See: Adenomatoid tumours (uterine tumours).

See also

References

  1. Hirst, JE.; Gard, GB.; McIllroy, K.; Nevell, D.; Field, M. (Jul 2009). "High rates of occult fallopian tube cancer diagnosed at prophylactic bilateral salpingo-oophorectomy.". Int J Gynecol Cancer 19 (5): 826-9. doi:10.1111/IGC.0b013e3181a1b5dc. PMID 19574767.
  2. URL: http://faculty.une.edu/com/abell/histo/histolab3f.htm. Accessed on: 18 October 2011.
  3. 3.0 3.1 3.2 3.3 Bossuyt, V.; Medeiros, F.; Drapkin, R.; Folkins, AK.; Crum, CP.; Nucci, MR. (Jul 2008). "Adenofibroma of the fimbria: a common entity that is indistinguishable from ovarian adenofibroma.". Int J Gynecol Pathol 27 (3): 390-7. doi:10.1097/PGP.0b013e3181639a82. PMID 18580316.
  4. Stedman's Medical Dictionary. 27th Ed. Lippincott Williams & Wilkins.
  5. URL: http://www.medcyclopaedia.com/library/topics/volume_iv_2/s/salpingitis_isthmica_nodosa.aspx. Accessed on: 28 July 2010.
  6. Jenkins, CS.; Williams, SR.; Schmidt, GE. (Oct 1993). "Salpingitis isthmica nodosa: a review of the literature, discussion of clinical significance, and consideration of patient management.". Fertil Steril 60 (4): 599-607. PMID 8405510.
  7. URL: http://radiology.rsna.org/content/154/3/597.abstract.

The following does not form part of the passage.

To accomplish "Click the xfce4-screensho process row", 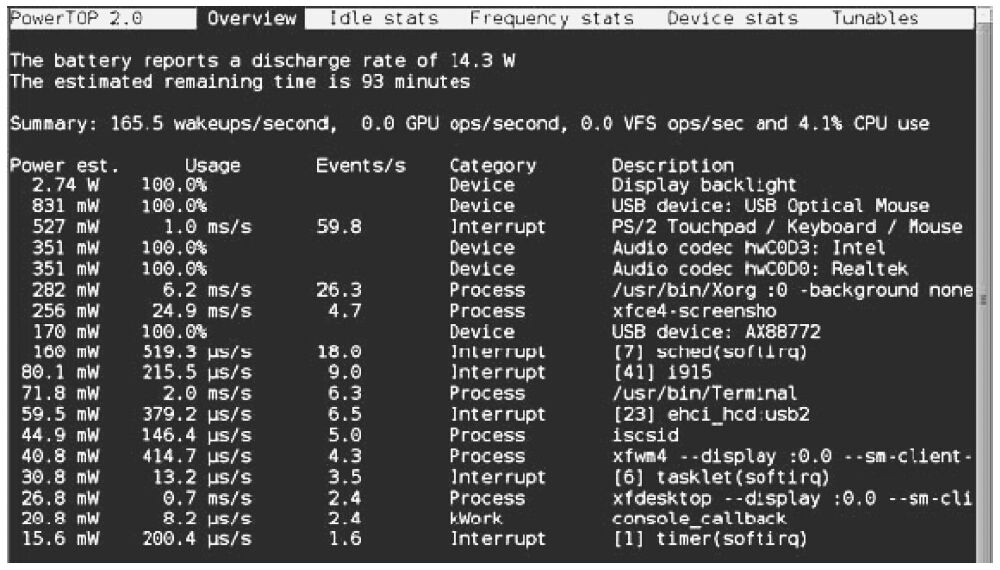I will coord(491,311).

Accessed on: 28 July 2010.
  8. Chawla, N.; Kudesia, S.; Azad, S.; Singhal, M.; Rai, SM.. "Salpingitis isthmica nodosa.". Indian J Pathol Microbiol 52 (3): 434-5. doi:10.4103/0377-4929.55019. PMID 19679986.
  9. Christensen C (1990). "Adenomatoid tumors of the uterus". Eur. J. Gynaecol. Oncol. 11 (2): 85–9. PMID 2199199.